What you will do:
- A) In the summary of the alcohol and white matter study below, how many men with alcohol use disorder were included?
- B) Extend the summary of the alcohol and white matter imaging study, picking up after its last sentence.

---------- Passage for review

Question  Can commonly observed white matter defects in alcohol use disorder be linked to alcohol using a translational diffusion tensor imaging approach, and can it be used to monitor the progression of defects into early abstinence?

Findings  This study of 91 men with alcohol use disorder, 36 healthy male controls, and 27 rats with a high preference for alcohol and 9 control rats found highly similar white matter alterations between species. A similar pattern of progression in diffusion tensor imaging alterations was found in patients and rats during early abstinence (2-6 weeks).

Meaning  The reproducible patterns of alterations in humans and rats support an association with alcohol, and the progression of diffusion tensor imaging alterations into early abstinence suggests an underlying process that evolves soon after cessation of alcohol use.


Importance  Although the detrimental effects of alcohol on the brain are widely acknowledged, observed structural changes are highly heterogeneous, and diagnostic markers for characterizing alcohol-induced brain damage, especially in early abstinence, are lacking. This heterogeneity, likely contributed to by comorbidity factors in patients with alcohol use disorder (AUD), challenges a direct link of brain alterations to the pathophysiology of alcohol misuse. Translational studies in animal models may help bridge this causal gap.

Objective  To compare microstructural properties extracted using advanced diffusion tensor imaging (DTI) in the brains of patients with AUD and a well-controlled rat model of excessive alcohol consumption and monitor the progression of these properties during early abstinence.

--------------------
---------- Extracted data

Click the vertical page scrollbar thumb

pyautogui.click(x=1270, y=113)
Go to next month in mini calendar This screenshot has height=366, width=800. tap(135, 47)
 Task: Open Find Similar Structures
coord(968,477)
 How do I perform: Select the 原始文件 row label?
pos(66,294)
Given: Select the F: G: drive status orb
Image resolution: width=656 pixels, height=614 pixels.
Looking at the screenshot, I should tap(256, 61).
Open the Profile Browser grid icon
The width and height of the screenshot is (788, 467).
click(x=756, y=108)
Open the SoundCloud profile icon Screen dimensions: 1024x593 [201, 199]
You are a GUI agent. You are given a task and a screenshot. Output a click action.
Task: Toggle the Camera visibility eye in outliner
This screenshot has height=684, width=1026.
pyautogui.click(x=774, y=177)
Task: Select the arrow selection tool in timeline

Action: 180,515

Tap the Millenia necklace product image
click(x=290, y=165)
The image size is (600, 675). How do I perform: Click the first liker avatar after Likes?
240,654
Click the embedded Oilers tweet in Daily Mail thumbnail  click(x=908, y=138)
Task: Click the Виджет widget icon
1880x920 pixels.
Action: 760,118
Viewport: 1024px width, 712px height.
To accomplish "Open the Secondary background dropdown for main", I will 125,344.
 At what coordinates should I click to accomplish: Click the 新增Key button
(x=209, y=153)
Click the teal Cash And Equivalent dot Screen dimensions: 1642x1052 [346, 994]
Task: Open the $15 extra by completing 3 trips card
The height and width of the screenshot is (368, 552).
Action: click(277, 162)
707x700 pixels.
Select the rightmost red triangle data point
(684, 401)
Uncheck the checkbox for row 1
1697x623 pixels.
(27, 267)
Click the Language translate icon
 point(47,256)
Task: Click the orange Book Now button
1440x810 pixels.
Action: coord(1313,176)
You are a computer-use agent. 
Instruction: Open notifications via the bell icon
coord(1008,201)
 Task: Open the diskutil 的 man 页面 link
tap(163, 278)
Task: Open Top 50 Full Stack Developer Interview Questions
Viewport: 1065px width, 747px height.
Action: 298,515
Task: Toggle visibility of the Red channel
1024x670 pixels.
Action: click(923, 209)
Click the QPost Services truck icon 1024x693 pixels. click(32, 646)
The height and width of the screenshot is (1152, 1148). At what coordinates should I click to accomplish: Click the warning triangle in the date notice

--------------------

Exercise responses:
- A) 91 men with alcohol use disorder were included.

- B)
Design, Setting, and Participants  This prospective observational study included 2 cohorts of hospitalized patients with AUD (n = 91) and Marchigian Sardinian alcohol-preferring (msP) rats (n = 27). In humans cross-sectional comparison were performed with control participants (healthy men [n = 36]) and longitudinal comparisons between different points after alcohol withdrawal. In rats, longitudinal comparisons were performed in alcohol-exposed (n = 27) and alcohol-naive msP rats (n = 9). Human data were collected from March 7, 2013, to August 3, 2016, and analyzed from June 14, 2017, to May 31, 2018; rat data were collected from January 15, 2017, to May 12, 2017, and analyzed from October 11, 2017, to May 28, 2018.

Main Outcomes and Measures  Fractional anisotropy and other DTI measures of white matter properties after long-term alcohol exposure and during early abstinence in both species and clinical and demographic variables and time of abstinence after discharge from hospital in patients.

Results  The analysis included 91 men with AUD (mean [SD] age, 46.1 [9.6] years) and 27 male rats in the AUD groups and 36 male controls (mean [SD] age, 41.7 [9.3] years) and 9 male control rats. Comparable DTI alterations were found between alcohol and control groups in both species, with a preferential involvement of the corpus callosum (fractional anisotropy Cohen d = −0.84 [P < .01] corrected in humans and Cohen d = −1.17 [P < .001] corrected in rats) and the fornix/fimbria (fractional anisotropy Cohen d = −0.92 [P < .001] corrected in humans and d = −1.24 [P < .001] corrected in rats). Changes in DTI were associated with preadmission consumption patterns in patients and progress in humans and rats during 6 weeks of abstinence. Mathematical modeling shows this process to be compatible with a sustained demyelination and/or a glial reaction.

Conclusions and Relevance  Using a translational DTI approach, comparable white matter alterations were found in patients with AUD and rats with long-term alcohol consumption. In humans and rats, a progression of DTI alterations into early abstinence (2-6 weeks) suggests an underlying process that evolves soon after cessation of alcohol use.